Author:Simone St. James

“I can help myself,” Beth told him. “I don’t need you. Go home to your kindergarten teacher. Go marry her and make your conventional little life. And don’t ever come back here.”

Now Black had his own flare of anger, rare and welcome, at least to Beth. “You’re being a fucking idiot. I’m the only one who wants to get you out of this—not because you’re paying me a fee, but because I actually want to. If you’re convicted, your life is over.”

“So what? I’m nothing to you. Get out.”

He held steady. “I’m not giving up. If you didn’t do this, then whoever did goes free to do it again. Whoever has that gun. Whoever wrote those notes and shot those men. It’s a woman, isn’t it? You know it is. If she isn’t you, Beth, then she’s going to kill more people until she’s stopped. Are you going to be a part of that?”

“Get out,” Beth said.

“Beth—”

“Get out.”

He left. Beth watched him go as a door closed inside her and another part of her died.
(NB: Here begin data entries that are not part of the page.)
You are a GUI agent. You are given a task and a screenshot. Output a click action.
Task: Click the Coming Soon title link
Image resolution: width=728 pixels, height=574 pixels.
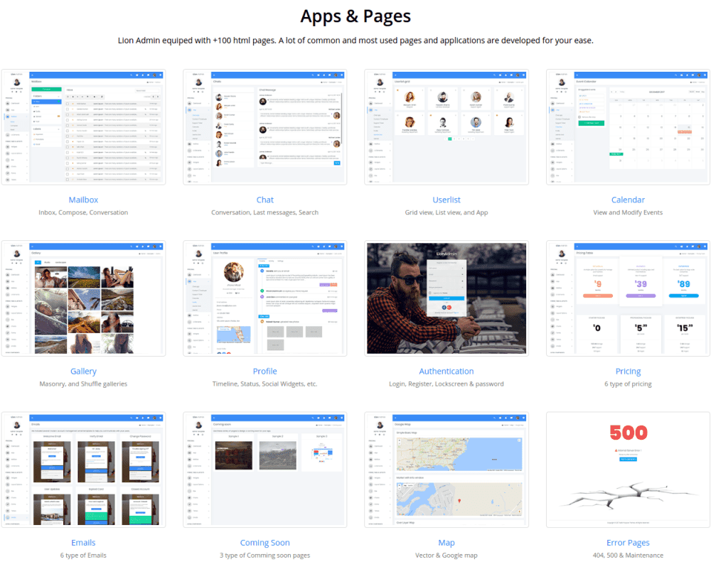point(264,543)
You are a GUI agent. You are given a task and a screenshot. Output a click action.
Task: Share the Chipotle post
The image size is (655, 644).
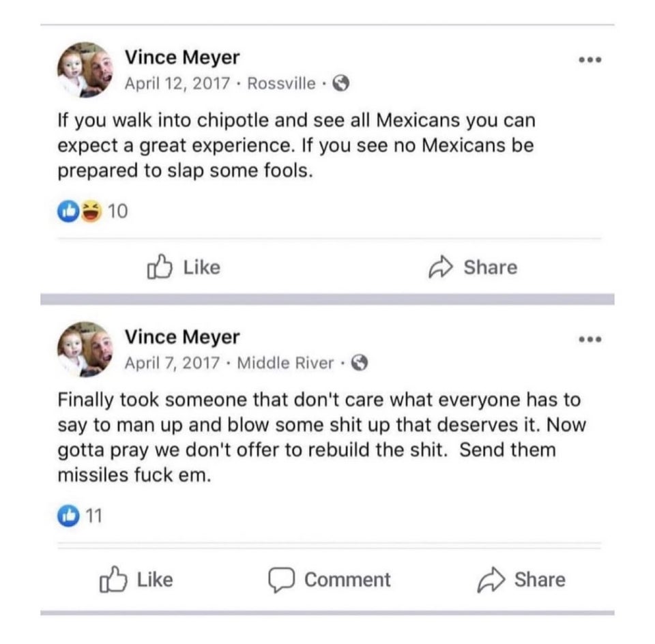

She gripped the cold, thin mattress of her jail-cell cot, and she thought, I am not going to live the rest of my life in here. He’s wrong about that. And Lily isn’t going to kill anyone else, either, ever again.

Beth would make sure of it.

She was in jail, arrested for two murders, her lawyer home with his wife and kids. She was alone, at the bottom of a life that had had a lot of bottoms, looking at the rest of her life in prison. It was, by any measure, the worst moment of her life.

And for the first time, Beth Greer finally knew exactly what to do.

* * *

Six days later, Beth was taken from her cell to a room lined with folding tables, each framed with dirty glass. On each table was a phone, large and black, screwed to the table, the cord contained under a plastic shield so it couldn’t be used as a weapon. A few of the other booths had women in them, wearing inmate clothes and hunched over their phones, talking to lawyers or husbands or children. The voices in the room were low, sharp, and tense, and the air—like the air everywhere in here—smelled like sweat.

Everyone expected life in jail would break her. Even Ransom, who knew her so well, had his doubts. When he’d finished blustering, he’d asked if he could bring her anything: books, a pillow, an extra blanket. “Don’t let this get to you,” he’d said, worried. “People are watching. That’s what they want. And for God’s sake, don’t talk to your fellow inmates.”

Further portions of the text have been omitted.